**What is required**
Return each line of the material below exactly. Begin at the first and end on the line with "Task: Enable the Sân nhà checkbox".
******
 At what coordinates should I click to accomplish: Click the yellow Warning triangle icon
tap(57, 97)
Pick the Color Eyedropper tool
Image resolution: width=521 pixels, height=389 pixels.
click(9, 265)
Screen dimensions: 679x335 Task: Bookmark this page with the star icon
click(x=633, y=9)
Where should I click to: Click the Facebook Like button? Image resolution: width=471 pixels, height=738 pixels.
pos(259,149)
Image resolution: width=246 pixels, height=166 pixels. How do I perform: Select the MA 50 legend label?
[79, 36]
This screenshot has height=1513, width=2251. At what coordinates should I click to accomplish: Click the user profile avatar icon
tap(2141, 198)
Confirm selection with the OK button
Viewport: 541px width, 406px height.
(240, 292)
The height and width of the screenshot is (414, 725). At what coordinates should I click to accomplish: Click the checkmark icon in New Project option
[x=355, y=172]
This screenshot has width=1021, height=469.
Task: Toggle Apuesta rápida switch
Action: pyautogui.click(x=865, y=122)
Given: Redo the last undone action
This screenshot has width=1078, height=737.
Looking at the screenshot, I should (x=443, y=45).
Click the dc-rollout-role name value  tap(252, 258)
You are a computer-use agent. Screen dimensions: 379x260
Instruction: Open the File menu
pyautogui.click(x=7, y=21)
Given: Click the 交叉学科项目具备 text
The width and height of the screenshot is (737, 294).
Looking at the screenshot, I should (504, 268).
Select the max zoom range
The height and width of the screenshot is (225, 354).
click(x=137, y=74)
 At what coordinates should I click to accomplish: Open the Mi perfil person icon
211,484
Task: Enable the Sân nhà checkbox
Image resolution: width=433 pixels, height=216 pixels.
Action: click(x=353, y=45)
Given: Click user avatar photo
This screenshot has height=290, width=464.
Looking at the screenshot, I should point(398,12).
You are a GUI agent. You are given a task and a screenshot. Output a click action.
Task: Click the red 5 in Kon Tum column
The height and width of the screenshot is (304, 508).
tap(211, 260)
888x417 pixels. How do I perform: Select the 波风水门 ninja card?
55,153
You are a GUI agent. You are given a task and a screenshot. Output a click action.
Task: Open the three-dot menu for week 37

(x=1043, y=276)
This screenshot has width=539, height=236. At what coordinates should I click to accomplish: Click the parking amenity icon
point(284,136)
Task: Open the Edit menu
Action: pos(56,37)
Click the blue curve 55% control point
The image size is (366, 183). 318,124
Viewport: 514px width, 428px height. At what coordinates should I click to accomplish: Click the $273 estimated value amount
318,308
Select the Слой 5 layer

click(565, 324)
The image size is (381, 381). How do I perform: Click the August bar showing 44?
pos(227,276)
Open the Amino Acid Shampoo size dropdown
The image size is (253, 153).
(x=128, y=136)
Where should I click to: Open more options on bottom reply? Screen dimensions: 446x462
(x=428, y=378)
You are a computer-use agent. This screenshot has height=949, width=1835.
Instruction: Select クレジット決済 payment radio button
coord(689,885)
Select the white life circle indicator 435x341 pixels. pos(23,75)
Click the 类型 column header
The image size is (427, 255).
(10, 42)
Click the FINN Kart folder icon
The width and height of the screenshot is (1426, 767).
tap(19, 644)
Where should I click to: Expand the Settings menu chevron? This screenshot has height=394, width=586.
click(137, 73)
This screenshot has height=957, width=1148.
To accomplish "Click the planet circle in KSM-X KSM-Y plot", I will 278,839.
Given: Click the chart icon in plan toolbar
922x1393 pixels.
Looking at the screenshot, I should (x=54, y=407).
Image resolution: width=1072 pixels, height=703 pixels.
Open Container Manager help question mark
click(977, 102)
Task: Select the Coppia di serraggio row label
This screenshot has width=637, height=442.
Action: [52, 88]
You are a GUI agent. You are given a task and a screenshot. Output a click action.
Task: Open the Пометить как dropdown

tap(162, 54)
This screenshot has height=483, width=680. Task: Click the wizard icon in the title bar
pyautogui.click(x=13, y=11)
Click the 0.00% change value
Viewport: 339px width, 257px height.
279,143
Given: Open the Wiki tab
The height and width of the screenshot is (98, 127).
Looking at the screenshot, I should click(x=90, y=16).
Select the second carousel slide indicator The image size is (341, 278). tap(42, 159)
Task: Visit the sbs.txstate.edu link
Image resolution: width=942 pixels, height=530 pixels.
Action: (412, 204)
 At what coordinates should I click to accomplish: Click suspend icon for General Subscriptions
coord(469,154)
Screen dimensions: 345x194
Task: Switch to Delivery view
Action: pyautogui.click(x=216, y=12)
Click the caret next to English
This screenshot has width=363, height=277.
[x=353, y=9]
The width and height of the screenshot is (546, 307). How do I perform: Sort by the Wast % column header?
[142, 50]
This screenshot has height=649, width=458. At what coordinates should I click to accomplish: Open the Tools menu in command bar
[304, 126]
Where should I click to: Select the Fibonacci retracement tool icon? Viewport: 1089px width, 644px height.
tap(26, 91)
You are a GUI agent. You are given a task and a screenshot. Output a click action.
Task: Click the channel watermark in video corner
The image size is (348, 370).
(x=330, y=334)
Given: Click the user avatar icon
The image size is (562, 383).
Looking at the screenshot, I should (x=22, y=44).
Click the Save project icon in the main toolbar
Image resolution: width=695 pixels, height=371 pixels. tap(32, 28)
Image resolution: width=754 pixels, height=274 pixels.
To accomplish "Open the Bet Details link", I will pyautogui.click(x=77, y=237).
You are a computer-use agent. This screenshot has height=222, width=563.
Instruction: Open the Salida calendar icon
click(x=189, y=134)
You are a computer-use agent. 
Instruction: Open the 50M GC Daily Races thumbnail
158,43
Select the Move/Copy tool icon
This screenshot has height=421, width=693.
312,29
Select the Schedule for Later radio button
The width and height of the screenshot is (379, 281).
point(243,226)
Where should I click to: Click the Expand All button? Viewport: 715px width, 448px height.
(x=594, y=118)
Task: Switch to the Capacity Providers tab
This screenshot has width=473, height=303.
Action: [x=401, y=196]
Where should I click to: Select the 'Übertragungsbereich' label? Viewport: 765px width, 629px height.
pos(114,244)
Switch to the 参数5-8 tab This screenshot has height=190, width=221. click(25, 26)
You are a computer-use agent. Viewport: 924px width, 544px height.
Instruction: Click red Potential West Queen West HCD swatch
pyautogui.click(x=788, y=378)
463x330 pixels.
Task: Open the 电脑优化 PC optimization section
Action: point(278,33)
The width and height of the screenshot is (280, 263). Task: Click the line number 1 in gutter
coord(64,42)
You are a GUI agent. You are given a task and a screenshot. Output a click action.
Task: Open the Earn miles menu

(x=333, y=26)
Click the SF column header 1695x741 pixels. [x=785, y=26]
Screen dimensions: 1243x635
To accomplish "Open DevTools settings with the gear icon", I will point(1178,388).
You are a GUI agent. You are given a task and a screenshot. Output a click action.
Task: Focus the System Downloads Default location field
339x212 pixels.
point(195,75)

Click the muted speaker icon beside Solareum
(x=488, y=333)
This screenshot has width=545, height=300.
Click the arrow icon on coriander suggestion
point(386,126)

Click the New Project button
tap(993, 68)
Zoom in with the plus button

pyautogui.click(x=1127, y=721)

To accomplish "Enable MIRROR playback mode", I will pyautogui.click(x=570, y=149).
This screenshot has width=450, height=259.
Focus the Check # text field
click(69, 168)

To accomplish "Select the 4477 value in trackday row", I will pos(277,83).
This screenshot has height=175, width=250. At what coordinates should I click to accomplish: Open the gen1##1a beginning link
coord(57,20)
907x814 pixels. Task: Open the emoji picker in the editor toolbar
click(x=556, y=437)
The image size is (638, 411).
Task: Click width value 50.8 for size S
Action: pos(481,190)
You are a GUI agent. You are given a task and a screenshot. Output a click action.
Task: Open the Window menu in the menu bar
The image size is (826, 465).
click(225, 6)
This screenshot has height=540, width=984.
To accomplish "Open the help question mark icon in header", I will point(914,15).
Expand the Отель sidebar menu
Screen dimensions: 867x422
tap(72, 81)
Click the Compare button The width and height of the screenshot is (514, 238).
******
**Solution for this problem**
 At what coordinates should I click to accomplish: Click the yellow Warning triangle icon
tap(57, 97)
Pick the Color Eyedropper tool
Image resolution: width=521 pixels, height=389 pixels.
click(9, 265)
Screen dimensions: 679x335 Task: Bookmark this page with the star icon
click(x=633, y=9)
Where should I click to: Click the Facebook Like button? Image resolution: width=471 pixels, height=738 pixels.
pos(259,149)
Image resolution: width=246 pixels, height=166 pixels. How do I perform: Select the MA 50 legend label?
[79, 36]
This screenshot has height=1513, width=2251. At what coordinates should I click to accomplish: Click the user profile avatar icon
tap(2141, 198)
Confirm selection with the OK button
Viewport: 541px width, 406px height.
(240, 292)
The height and width of the screenshot is (414, 725). At what coordinates should I click to accomplish: Click the checkmark icon in New Project option
[x=355, y=172]
This screenshot has width=1021, height=469.
Task: Toggle Apuesta rápida switch
Action: pyautogui.click(x=865, y=122)
Given: Redo the last undone action
This screenshot has width=1078, height=737.
Looking at the screenshot, I should (x=443, y=45).
Click the dc-rollout-role name value  tap(252, 258)
You are a computer-use agent. Screen dimensions: 379x260
Instruction: Open the File menu
pyautogui.click(x=7, y=21)
Given: Click the 交叉学科项目具备 text
The width and height of the screenshot is (737, 294).
Looking at the screenshot, I should (504, 268).
Select the max zoom range
The height and width of the screenshot is (225, 354).
click(x=137, y=74)
 At what coordinates should I click to accomplish: Open the Mi perfil person icon
211,484
Task: Enable the Sân nhà checkbox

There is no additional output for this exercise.